EXERCISE TEXT:
◆ ◆ ◆ ◆

His suggestion was was try holding her in my lap on the way to wherever we’re going (provided I’m not driving) with a lightweight harness—thinking that perhaps it’s the carrier that freaks her out since she calmed down enough for her shots with me petting her and talking to her. He gave us a slip leash to borrow for the ride home (slipped over her head and one of her front legs) to try. We live only minutes from the vet clinic, but halfway home, she had climbed halfway up my face. I struggled to restrain her; we have a muscular cat.

Even though she was fidgety, she wasn’t crying.

It was with cat belly all up in my nose and mouth that I asked, muffled and out of breath, “Sophie, is this less stressful for you? Because it’s a lot more stressful for me.”

But I’ll do it to stay dry. Damn cat. Damn lovable cat. Damn smart, entertaining, loyal cat! Damn!

Paths Crossing

I realize that life is cyclical, and it’s only natural to go through phases with the relationships in your life. That being said, I still wonder at the ebb and flows that draw people together then separate them, only to draw them together once more.

Families are interesting sometimes, but I had a best friend in my cousin Michelle.

◆ ◆ ◆ ◆

(Stored records)
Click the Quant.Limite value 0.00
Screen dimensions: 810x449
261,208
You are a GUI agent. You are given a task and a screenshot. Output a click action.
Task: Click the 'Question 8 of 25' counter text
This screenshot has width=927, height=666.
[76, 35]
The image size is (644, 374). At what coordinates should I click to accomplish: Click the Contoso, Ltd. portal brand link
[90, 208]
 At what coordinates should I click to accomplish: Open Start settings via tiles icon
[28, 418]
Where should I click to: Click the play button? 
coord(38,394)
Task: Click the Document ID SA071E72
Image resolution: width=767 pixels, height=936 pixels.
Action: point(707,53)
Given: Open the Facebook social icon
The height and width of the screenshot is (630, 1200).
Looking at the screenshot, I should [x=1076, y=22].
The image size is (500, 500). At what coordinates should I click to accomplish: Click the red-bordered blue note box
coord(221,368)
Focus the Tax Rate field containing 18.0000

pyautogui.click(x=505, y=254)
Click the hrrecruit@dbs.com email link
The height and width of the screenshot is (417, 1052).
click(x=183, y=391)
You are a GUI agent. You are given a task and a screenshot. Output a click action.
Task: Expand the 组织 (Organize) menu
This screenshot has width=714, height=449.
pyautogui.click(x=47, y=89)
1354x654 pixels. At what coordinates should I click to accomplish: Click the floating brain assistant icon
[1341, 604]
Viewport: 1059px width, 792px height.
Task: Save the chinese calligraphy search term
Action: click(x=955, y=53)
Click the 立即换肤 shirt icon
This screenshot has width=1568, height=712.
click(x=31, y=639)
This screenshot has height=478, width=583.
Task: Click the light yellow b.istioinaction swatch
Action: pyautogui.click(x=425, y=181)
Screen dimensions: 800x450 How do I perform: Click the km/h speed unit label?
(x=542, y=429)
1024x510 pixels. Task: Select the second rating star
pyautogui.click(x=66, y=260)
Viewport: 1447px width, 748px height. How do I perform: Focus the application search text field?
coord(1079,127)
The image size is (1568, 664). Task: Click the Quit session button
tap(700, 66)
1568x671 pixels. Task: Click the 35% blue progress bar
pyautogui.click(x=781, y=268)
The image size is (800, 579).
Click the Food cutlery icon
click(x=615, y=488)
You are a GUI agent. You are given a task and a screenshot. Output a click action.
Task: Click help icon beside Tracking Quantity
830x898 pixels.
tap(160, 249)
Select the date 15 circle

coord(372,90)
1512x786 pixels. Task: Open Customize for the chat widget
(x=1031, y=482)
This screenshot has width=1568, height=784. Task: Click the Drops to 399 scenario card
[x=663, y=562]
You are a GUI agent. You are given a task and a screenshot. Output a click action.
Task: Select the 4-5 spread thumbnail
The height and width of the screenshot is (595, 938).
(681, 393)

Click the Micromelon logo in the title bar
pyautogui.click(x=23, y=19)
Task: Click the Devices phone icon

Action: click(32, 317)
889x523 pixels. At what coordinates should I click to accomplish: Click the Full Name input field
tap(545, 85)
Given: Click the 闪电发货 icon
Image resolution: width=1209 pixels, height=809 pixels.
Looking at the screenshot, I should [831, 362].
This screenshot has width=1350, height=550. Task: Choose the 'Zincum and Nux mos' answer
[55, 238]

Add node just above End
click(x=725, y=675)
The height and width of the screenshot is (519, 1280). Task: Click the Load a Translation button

◆ ◆ ◆ ◆

LIST OF TASKS:
1. In the personal essay excerpt, reproduce the part that opens with the words containing "Paths Crossing" and closes with "my cousin Michelle.", substituting "closest friend" for "best friend".
2. According to the personal essay excerpt, who was the writer's best friend?
3. Extend the personal essay excerpt, picking up right after its final sentence.

YOUR RESPONSES:
1.
Paths Crossing

I realize that life is cyclical, and it’s only natural to go through phases with the relationships in your life. That being said, I still wonder at the ebb and flows that draw people together then separate them, only to draw them together once more.

Families are interesting sometimes, but I had a closest friend in my cousin Michelle.

2. The writer's cousin Michelle.

3.
We bonded very quickly in life, living only about 20 minutes away from each other and being less than a year apart in age (I am older by 10 months). Michelle and I spent many summer days playing from morning until night. We had dreams of becoming writers and shared a passion for Lucy Maud Montgomery’s Cordelia Anne (with an ‘e’!) Shirley and any heroine that Jane Austen ever penned—though I have only recently become acquainted with Catherine Morland (only at Michelle’s urging, since I am not a fan of Gothic novels and did not know what this story would hold along that vein).

We remained close through my first year away at college, and the first semester of her first year—but by that time, I was changing. I was making strides to no longer be a reactionary participant of my life but to have a part in steering it along. I was motivated by fear initially (a sharp pain in my 20-year old chest) but later the thrill of empowerment.

I think we all come upon that time in our life when the change that we know need most is more important than any of the reasons why we haven’t sought the change until that point. I hit mine shortly after I turned 20, and went off to live life, make mistakes, and take charge. Michelle and I grew apart.

While I went off to have adult relationships, join the workforce, and deal with the loss of a parent, she spent long years getting first her undergrad then her master’s degree. Returning to her parents’ home to live after finding that the job market was not favorable to the inexperienced (regardless of their education), Michelle hit her point.

The “point” is shorthand for there’s nothing left to now do but face what’s wrong.

I find myself in a reflective place as I watch her go through the same struggles and pitfalls that I endured almost a decade ago. All I can do is give her what I did not have: understanding. It has brought us inexplicably close again, after almost 10 years of distance. Part of me wants to step in and guide her around the same mistakes that I made, but another part of me knows that mistakes teach better than any university ever could.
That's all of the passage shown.